Since these first signs went up in 2012 Tomasulo founded Walk [Your City], and the signs have spread to 45 states and almost as many countries.
Walk [Your City] and the Health Crisis
According to the CDC more than one-third of American adults are obese and “obesity-related conditions include heart disease, stroke, type 2 diabetes and certain types of cancer, some of the leading causes of preventable death.” Annually, this adds an additional $147 billion in medical costs. Meanwhile, more than one-third of American children are overweight or obese, and one-third are on track to become diabetics.
In Walkable City Jeff Speck makes a strong case for linking improved health to walkability:
Over the past decade, there has been a series of studies that attribute obesity and its related illnesses directly to the automotive lifestyle and, better yet, to the automotive landscape.

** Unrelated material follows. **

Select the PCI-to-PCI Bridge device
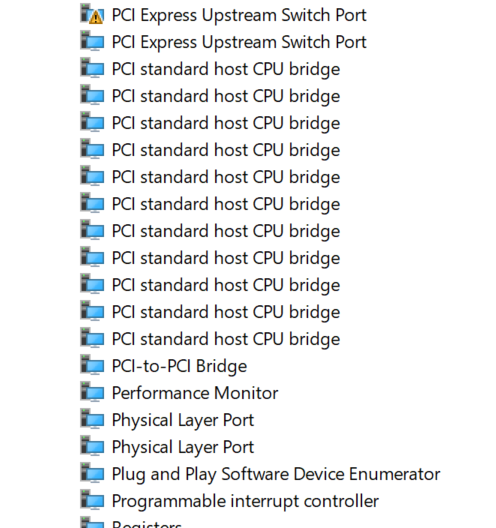The height and width of the screenshot is (528, 496). tap(179, 366)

One effort found that for every additional five minutes Atlanta-area residents drove each day, they were 3 percent more likely to be obese. Another showed that drivers who switch to public transit drop an average of five pounds.

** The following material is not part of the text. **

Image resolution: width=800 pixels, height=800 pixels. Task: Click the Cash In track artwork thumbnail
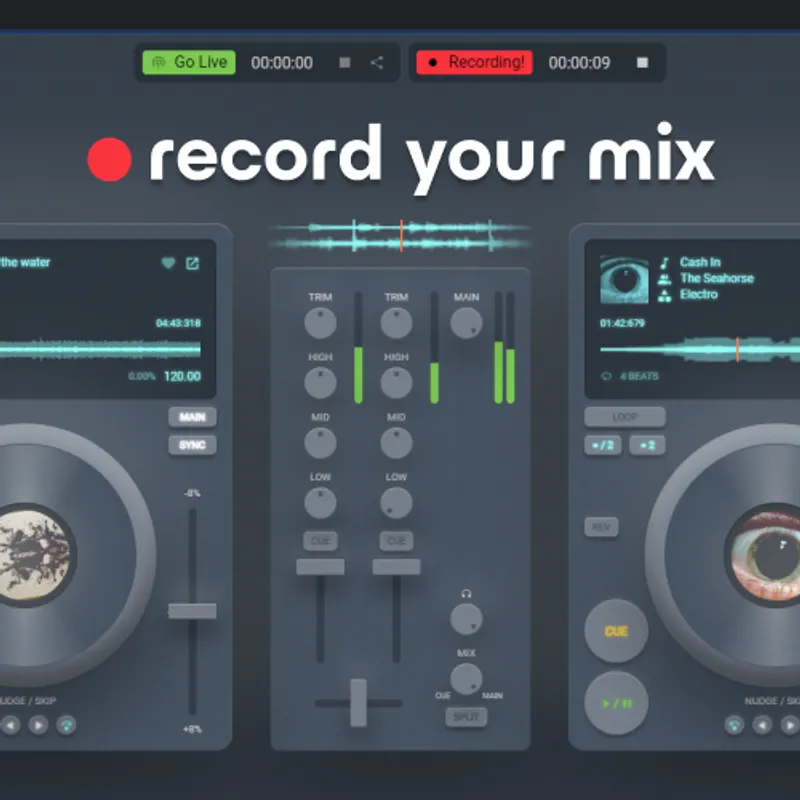[624, 279]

Comparison of walkable cities and auto-dependent suburbs yields some eye-opening statistics—for example, that transit users are more than three-times as likely as drivers to achieve their CDC-recommended thirty minutes of daily physical activity. Increasingly, it is becoming clear that them American health-care crisis is largely an urban-design crisis, with walkability at the heart of the cure.
Power to the Pedestrian
By getting more people to understand they can walk to that park or library, Tomosulo’s efforts show promise for improved health.With a Kickstarter campaign to help other communities have their own signage campaigns, he developed an online process where people anywhere can write how many minutes it takes to walk to a certain destination. Walk [Your City] creates and ships quality signs that are placed on the streets. The signs can be scanned for directions.
Groups who want to create healthier communities take note. What’s a cheaper, faster way to improve health than getting people onto the sidewalks? Cities can often take years to create such signage campaigns. Through Walk [Your City], citizens can create 50 signs in a fraction of the time for as little as a few hundred or thousand dollars, as opposed to a couple of million.
“Road signage has traditionally been expensive and car-centered, leaving walkers and bikers by the wayside,” says the organization. “Walk [Your City] lets anyone from citizens to corporations quickly and affordably promote healthy lifestyles, public safety, and human-centered transit.